🤖 AI Summary
Existing training-free open-vocabulary semantic segmentation methods suffer from three key limitations: (1) high computational cost in affinity refinement, (2) poor local smoothness due to fixed Gaussian kernels for attention map fusion, and (3) isotropic neighborhood constraints that hinder structural adaptability. This paper proposes a novel training-free framework addressing these issues. Its core innovations are: (1) leveraging self-attention from Stable Diffusion models to construct data-driven, anisotropic neighborhood graphs; (2) introducing an entropy-weighted mechanism to dynamically select salient attention maps; and (3) replacing Gaussian kernels with non-parametric random walks for adaptive spatial diffusion. The method eliminates the need for post-processing (e.g., CRF or PAMR) and supports segmentation of arbitrarily shaped objects. It achieves state-of-the-art zero-shot segmentation performance across seven major benchmarks, significantly outperforming existing training-free approaches—demonstrating both effectiveness and strong generalization capability.
📝 Abstract
Despite recent advances in Open-Vocabulary Semantic Segmentation (OVSS), existing training-free methods face several limitations: use of computationally expensive affinity refinement strategies, ineffective fusion of transformer attention maps due to equal weighting or reliance on fixed-size Gaussian kernels to reinforce local spatial smoothness, enforcing isotropic neighborhoods. We propose a strong baseline for training-free OVSS termed as NERVE (Neighbourhood &Entropy-guided Random-walk for open-Vocabulary sEgmentation), which uniquely integrates global and fine-grained local information, exploiting the neighbourhood structure from the self-attention layer of a stable diffusion model.

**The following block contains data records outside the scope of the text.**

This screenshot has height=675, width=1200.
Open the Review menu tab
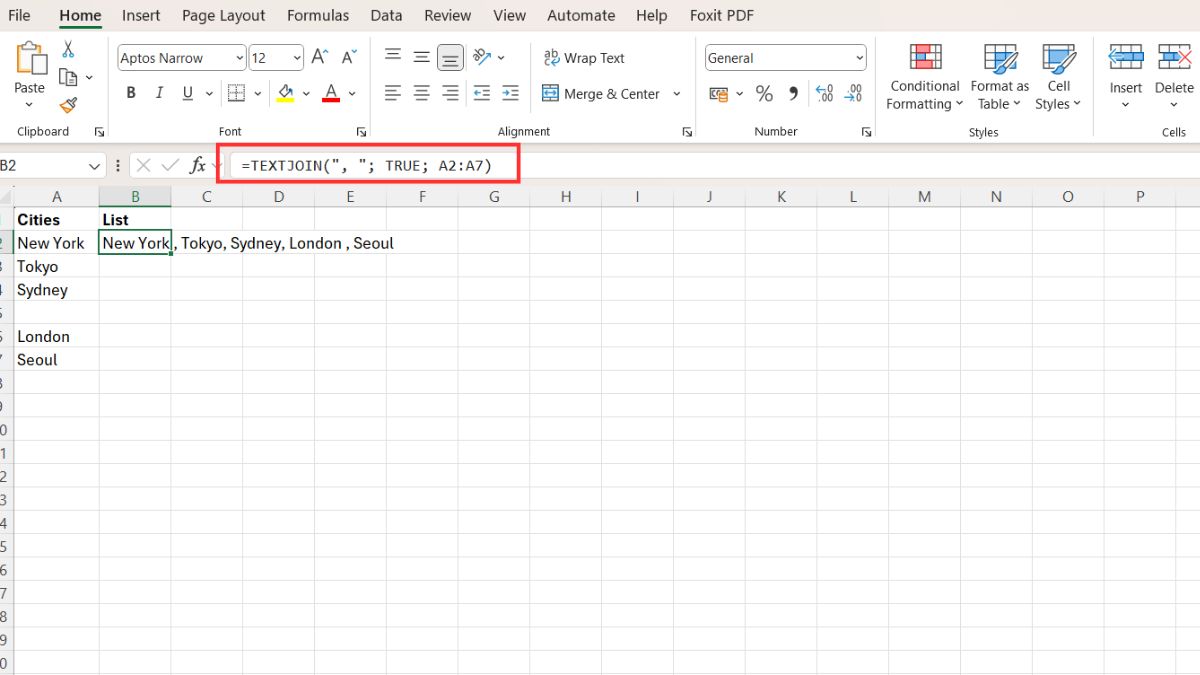(447, 15)
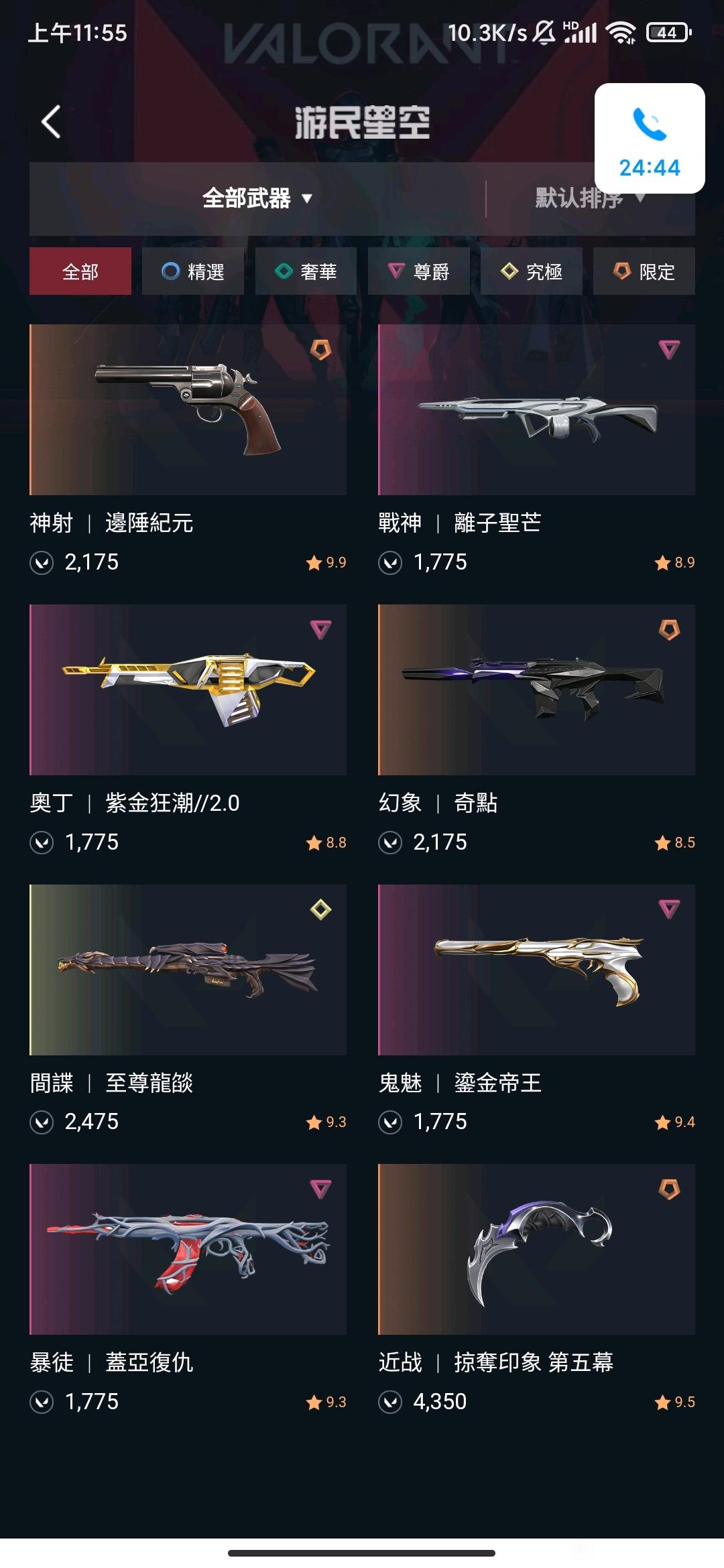Choose the 限定 tier filter
This screenshot has width=724, height=1568.
tap(644, 271)
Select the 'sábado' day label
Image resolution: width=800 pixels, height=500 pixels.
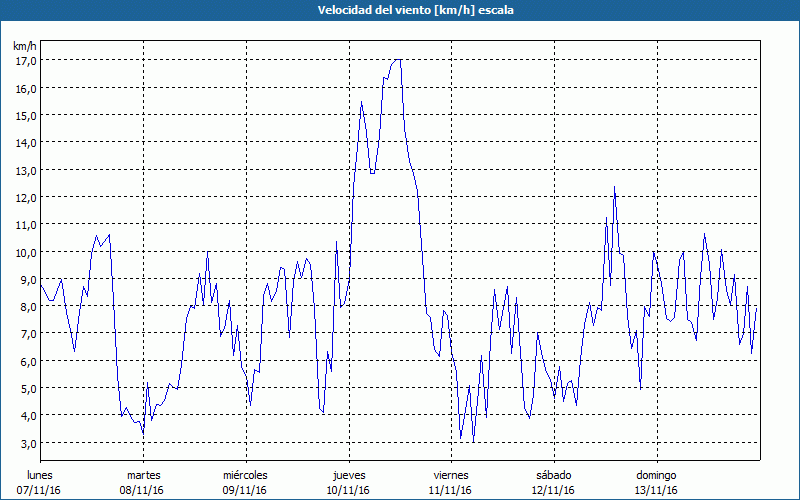553,475
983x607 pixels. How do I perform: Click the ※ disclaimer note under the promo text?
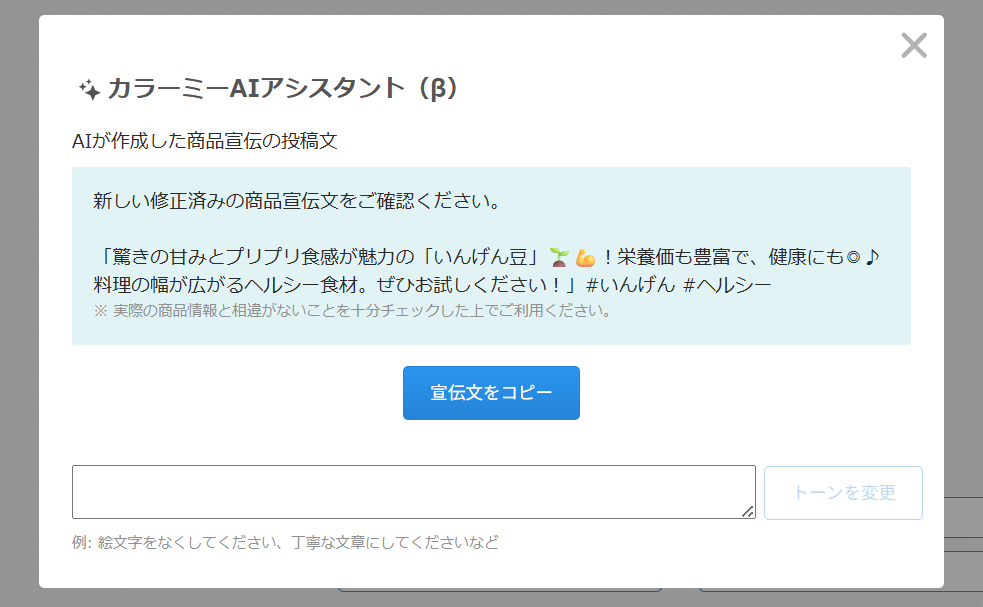click(x=352, y=310)
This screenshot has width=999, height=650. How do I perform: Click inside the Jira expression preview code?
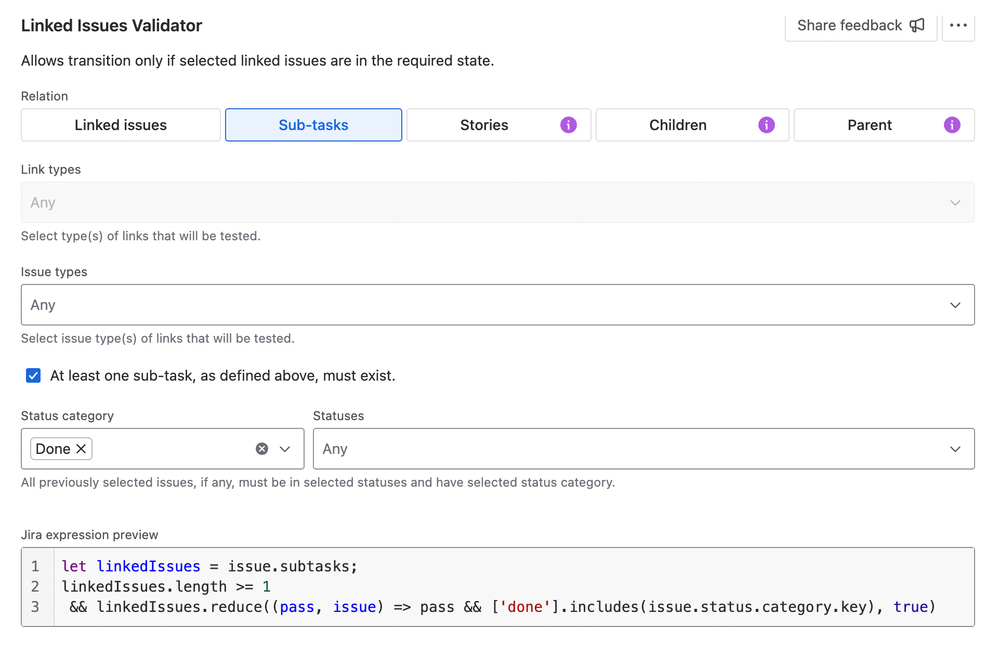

We also introduce a stochastic random walk for refining the affinity rather than relying on fixed-size Gaussian kernels for local context. This spatial diffusion process encourages propagation across connected and semantically related areas, enabling it to effectively delineate objects with arbitrary shapes. Whereas most existing approaches treat self-attention maps from different transformer heads or layers equally, our method uses entropy-based uncertainty to select the most relevant maps. Notably, our method does not require any conventional post-processing techniques like Conditional Random Fields (CRF) or Pixel-Adaptive Mask Refinement (PAMR). Experiments are performed on 7 popular semantic segmentation benchmarks, yielding an overall state-of-the-art zero-shot segmentation performance, providing an effective approach to open-vocabulary semantic segmentation.